-- Opening Marker --
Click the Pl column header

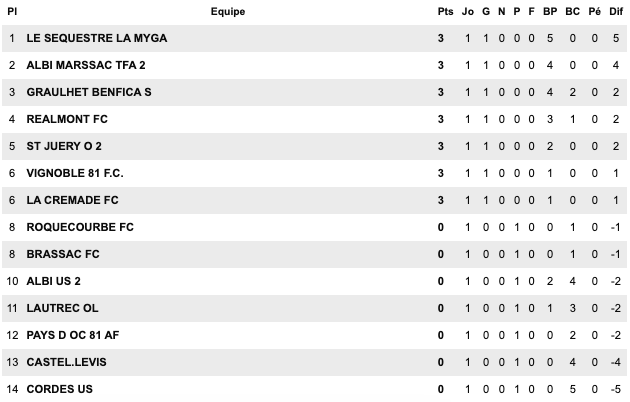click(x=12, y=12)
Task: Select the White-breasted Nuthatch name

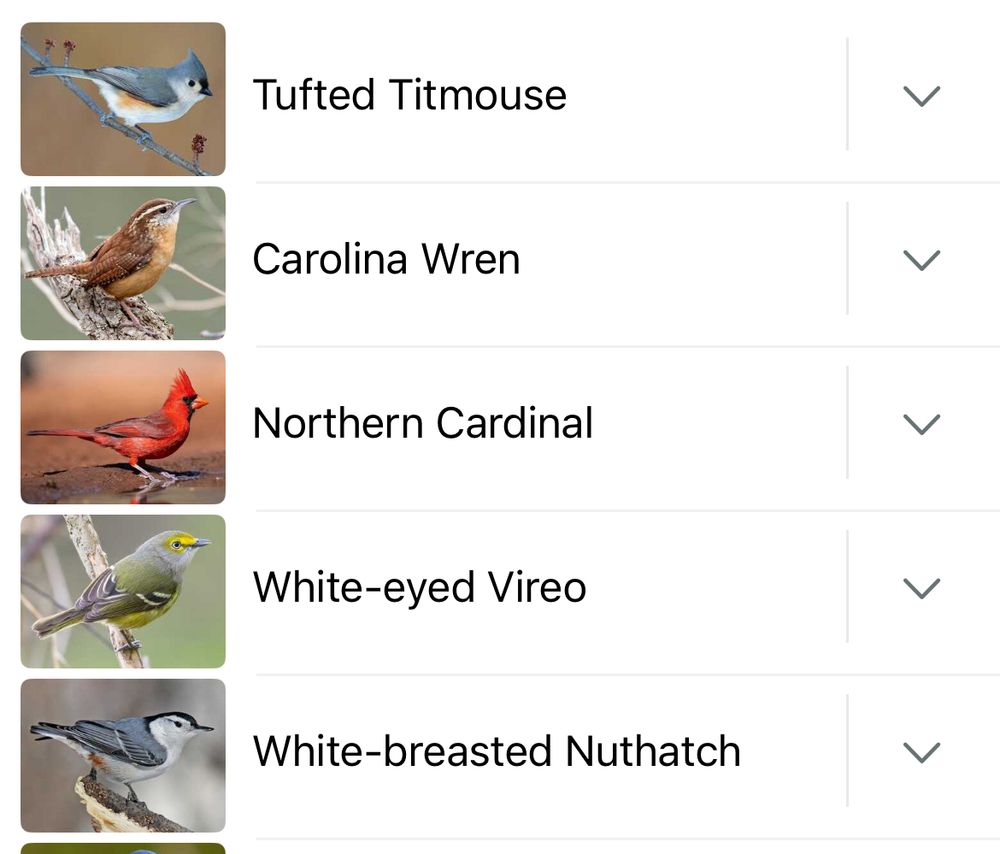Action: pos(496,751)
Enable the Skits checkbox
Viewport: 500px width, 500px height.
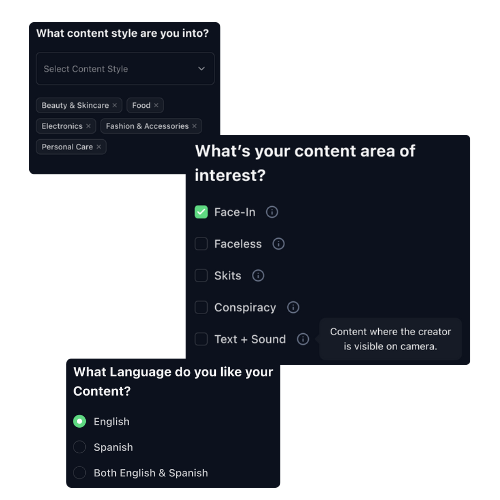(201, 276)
-- Closing Marker --
-- Opening Marker --
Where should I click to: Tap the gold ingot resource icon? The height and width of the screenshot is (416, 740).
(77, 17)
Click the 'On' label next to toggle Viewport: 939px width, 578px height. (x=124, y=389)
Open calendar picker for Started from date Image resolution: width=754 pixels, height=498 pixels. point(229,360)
-- Closing Marker --
**PROBLEM REQUIREMENTS**. All that is wanted is an exact copy of the lines above from the one with "Where should I" through the one with "Open calendar picker", with both ends included.

**RESPONSE AREA**.
Where should I click to: Tap the gold ingot resource icon? The height and width of the screenshot is (416, 740).
(77, 17)
Click the 'On' label next to toggle Viewport: 939px width, 578px height. (x=124, y=389)
Open calendar picker for Started from date Image resolution: width=754 pixels, height=498 pixels. point(229,360)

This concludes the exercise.